--- Begin MATERIAL SUPPLIED ---

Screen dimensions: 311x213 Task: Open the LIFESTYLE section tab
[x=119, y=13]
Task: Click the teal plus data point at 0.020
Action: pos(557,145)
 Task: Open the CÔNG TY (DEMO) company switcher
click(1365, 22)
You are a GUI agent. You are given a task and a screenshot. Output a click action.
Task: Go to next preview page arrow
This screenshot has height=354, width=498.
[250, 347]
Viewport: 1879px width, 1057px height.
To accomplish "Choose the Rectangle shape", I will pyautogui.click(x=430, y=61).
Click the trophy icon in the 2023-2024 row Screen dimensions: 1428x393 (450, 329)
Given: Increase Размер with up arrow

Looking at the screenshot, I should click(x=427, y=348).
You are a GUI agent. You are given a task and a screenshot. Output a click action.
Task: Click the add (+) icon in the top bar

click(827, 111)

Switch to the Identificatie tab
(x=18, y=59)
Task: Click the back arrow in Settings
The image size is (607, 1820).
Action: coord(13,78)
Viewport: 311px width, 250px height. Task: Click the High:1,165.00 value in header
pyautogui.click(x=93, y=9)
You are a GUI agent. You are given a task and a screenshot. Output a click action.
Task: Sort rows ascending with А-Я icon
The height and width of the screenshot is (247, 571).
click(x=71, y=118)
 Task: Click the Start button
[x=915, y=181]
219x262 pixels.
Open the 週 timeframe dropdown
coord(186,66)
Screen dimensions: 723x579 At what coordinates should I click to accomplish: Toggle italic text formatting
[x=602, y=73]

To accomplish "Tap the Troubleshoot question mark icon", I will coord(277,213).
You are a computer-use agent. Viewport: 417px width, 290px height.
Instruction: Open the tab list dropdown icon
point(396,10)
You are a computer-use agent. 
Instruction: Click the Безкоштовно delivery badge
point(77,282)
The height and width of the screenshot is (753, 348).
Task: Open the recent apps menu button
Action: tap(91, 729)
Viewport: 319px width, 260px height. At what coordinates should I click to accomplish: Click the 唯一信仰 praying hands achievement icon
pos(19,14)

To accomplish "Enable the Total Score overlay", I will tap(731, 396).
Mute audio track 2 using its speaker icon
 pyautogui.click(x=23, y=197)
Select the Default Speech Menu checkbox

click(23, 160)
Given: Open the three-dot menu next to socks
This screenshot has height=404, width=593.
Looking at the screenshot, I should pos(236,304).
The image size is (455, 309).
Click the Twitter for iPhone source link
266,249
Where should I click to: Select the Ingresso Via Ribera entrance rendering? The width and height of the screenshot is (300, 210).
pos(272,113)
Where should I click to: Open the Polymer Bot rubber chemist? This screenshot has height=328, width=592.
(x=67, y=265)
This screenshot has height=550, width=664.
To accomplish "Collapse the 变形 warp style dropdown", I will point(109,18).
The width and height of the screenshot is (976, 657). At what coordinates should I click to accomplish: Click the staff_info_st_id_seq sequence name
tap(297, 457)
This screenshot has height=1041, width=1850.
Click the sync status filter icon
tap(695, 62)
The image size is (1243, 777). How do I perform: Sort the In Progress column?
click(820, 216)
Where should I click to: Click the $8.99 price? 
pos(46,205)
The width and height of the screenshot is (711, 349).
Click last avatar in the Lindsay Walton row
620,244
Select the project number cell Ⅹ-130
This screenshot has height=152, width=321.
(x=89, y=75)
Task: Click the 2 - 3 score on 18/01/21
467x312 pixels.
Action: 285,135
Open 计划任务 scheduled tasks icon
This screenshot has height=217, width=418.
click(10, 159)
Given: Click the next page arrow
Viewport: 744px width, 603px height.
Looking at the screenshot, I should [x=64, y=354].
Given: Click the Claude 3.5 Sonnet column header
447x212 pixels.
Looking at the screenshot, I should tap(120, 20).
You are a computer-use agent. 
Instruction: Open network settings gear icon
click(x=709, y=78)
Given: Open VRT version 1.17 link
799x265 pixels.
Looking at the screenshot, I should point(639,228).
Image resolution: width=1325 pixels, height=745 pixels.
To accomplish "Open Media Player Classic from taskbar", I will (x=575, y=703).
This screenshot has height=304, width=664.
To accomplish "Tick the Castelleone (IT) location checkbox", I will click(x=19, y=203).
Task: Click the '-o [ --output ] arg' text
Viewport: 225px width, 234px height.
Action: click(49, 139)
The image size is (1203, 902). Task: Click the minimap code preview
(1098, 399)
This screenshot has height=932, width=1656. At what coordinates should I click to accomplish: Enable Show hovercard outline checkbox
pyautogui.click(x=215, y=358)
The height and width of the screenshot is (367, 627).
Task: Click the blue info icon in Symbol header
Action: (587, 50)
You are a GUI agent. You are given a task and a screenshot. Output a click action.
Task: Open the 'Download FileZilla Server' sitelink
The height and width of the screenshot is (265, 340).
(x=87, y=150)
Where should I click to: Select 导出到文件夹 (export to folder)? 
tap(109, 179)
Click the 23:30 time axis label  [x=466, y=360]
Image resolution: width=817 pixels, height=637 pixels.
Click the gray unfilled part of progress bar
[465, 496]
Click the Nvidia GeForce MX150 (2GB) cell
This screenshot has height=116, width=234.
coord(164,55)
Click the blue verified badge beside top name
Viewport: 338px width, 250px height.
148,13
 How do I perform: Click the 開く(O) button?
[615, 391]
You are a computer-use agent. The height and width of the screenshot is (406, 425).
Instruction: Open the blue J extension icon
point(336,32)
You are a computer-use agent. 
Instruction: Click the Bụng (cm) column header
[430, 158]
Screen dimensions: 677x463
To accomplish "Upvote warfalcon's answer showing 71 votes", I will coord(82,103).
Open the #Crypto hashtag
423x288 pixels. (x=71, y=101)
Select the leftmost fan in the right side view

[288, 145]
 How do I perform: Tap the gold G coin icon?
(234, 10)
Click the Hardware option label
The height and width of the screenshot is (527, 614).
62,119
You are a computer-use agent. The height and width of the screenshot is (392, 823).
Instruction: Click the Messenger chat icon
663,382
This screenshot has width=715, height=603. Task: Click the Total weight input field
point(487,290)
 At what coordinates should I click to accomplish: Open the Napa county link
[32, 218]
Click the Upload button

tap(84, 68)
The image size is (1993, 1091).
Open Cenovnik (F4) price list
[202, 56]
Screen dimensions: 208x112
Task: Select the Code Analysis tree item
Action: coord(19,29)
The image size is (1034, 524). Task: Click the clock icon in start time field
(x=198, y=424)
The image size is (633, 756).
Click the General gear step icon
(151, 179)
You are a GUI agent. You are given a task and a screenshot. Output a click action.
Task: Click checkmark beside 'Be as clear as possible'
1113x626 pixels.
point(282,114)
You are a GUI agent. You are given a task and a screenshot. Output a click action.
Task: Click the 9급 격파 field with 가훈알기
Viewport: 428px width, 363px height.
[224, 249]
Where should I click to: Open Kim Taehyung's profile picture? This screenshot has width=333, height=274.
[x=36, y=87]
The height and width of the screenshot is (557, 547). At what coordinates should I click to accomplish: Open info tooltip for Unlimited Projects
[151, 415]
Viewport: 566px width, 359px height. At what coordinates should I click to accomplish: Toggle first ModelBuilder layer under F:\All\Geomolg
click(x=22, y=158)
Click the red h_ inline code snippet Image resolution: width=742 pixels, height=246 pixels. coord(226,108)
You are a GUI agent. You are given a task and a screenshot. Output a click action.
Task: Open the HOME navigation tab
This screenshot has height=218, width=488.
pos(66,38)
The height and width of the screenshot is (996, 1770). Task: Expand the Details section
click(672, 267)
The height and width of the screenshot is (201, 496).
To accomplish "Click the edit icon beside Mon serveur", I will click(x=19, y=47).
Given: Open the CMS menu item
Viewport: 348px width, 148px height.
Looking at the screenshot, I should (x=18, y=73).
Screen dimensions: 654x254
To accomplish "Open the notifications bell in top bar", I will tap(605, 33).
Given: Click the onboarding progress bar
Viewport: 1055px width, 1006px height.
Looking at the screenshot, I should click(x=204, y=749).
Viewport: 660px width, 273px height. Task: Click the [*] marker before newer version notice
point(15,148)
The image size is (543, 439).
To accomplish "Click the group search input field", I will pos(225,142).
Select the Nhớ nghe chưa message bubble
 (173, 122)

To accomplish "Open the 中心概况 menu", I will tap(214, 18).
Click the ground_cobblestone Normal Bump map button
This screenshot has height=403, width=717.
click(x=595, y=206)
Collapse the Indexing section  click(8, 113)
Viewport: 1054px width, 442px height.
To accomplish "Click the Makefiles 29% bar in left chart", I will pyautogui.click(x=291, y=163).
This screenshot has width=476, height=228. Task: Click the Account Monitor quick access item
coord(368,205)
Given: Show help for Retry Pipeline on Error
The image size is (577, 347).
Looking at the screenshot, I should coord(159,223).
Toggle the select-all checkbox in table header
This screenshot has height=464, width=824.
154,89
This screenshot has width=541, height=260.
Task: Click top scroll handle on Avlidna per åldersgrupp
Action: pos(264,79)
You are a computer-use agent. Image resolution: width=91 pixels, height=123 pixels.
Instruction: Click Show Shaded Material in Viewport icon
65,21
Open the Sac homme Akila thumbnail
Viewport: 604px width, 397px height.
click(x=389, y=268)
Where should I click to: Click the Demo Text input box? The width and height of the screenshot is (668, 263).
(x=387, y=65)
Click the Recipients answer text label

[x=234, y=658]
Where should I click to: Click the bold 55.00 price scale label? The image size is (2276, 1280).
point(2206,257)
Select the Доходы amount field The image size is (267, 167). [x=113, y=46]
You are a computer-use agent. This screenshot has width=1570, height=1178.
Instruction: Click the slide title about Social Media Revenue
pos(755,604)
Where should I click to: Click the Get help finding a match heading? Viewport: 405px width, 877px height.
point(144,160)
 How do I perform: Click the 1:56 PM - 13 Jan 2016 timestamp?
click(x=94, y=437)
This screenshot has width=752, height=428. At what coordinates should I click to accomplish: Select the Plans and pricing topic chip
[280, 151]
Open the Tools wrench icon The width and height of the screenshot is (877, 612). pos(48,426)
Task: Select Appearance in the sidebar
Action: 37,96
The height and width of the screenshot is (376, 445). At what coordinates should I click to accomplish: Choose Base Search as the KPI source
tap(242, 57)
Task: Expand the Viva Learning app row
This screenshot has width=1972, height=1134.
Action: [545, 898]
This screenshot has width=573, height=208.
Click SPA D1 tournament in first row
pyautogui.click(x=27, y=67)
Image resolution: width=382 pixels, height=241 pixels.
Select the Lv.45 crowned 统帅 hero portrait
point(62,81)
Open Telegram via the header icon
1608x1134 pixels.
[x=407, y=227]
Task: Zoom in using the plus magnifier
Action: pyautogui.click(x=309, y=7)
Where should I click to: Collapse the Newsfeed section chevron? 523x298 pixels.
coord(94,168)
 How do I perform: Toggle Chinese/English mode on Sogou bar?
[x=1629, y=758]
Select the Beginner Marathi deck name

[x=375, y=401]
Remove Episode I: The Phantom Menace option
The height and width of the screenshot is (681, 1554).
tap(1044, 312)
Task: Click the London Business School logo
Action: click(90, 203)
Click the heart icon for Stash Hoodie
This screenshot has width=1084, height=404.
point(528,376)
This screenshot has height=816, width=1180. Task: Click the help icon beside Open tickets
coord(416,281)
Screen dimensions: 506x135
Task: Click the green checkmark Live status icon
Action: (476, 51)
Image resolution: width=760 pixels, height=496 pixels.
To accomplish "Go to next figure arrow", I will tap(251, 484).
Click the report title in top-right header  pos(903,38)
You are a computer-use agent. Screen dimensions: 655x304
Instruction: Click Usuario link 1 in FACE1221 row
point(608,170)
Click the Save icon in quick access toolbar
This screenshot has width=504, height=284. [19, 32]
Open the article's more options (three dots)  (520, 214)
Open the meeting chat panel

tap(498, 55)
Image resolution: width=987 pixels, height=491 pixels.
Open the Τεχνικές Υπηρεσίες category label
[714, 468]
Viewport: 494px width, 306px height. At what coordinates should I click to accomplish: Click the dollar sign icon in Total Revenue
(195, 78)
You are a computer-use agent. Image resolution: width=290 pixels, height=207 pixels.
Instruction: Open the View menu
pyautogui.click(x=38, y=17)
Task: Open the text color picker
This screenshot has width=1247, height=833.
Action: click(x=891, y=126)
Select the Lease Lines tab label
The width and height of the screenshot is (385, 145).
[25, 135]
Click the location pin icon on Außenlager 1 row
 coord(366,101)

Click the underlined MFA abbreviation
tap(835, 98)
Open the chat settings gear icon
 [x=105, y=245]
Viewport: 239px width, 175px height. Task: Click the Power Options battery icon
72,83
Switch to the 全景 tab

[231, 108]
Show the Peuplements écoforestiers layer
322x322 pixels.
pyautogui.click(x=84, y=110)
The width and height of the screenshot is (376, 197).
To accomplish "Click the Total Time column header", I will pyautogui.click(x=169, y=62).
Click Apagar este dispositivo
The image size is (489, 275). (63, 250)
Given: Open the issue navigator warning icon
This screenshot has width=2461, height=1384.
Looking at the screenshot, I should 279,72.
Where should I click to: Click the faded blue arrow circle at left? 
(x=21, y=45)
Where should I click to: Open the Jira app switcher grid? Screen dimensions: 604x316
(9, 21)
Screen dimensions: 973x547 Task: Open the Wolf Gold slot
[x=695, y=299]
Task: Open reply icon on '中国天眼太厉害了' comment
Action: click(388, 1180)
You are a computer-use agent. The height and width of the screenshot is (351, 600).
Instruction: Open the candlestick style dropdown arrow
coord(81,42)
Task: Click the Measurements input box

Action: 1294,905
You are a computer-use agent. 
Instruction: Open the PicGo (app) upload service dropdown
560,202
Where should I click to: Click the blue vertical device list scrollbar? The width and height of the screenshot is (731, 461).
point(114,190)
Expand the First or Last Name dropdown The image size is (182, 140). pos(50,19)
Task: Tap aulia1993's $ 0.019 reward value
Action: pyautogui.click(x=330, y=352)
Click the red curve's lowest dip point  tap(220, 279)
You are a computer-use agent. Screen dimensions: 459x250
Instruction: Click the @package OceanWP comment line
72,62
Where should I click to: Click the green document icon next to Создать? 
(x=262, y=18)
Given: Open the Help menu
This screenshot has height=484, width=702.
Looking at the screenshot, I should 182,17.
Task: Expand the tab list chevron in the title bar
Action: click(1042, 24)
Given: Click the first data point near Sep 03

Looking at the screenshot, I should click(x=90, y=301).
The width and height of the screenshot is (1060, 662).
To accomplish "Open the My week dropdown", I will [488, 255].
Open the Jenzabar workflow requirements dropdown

--- End MATERIAL SUPPLIED ---

• **GOAL**
Repeat the listing word for word, beginning with its first line and stopping after the line that contains "I will coord(277,213).".

• **PROBLEM SOLUTION**
Screen dimensions: 311x213 Task: Open the LIFESTYLE section tab
[x=119, y=13]
Task: Click the teal plus data point at 0.020
Action: pos(557,145)
 Task: Open the CÔNG TY (DEMO) company switcher
click(1365, 22)
You are a GUI agent. You are given a task and a screenshot. Output a click action.
Task: Go to next preview page arrow
This screenshot has height=354, width=498.
[250, 347]
Viewport: 1879px width, 1057px height.
To accomplish "Choose the Rectangle shape", I will pyautogui.click(x=430, y=61).
Click the trophy icon in the 2023-2024 row Screen dimensions: 1428x393 (450, 329)
Given: Increase Размер with up arrow

Looking at the screenshot, I should click(x=427, y=348).
You are a GUI agent. You are given a task and a screenshot. Output a click action.
Task: Click the add (+) icon in the top bar

click(827, 111)

Switch to the Identificatie tab
(x=18, y=59)
Task: Click the back arrow in Settings
The image size is (607, 1820).
Action: coord(13,78)
Viewport: 311px width, 250px height. Task: Click the High:1,165.00 value in header
pyautogui.click(x=93, y=9)
You are a GUI agent. You are given a task and a screenshot. Output a click action.
Task: Sort rows ascending with А-Я icon
The height and width of the screenshot is (247, 571).
click(x=71, y=118)
 Task: Click the Start button
[x=915, y=181]
219x262 pixels.
Open the 週 timeframe dropdown
coord(186,66)
Screen dimensions: 723x579 At what coordinates should I click to accomplish: Toggle italic text formatting
[x=602, y=73]

To accomplish "Tap the Troubleshoot question mark icon", I will coord(277,213).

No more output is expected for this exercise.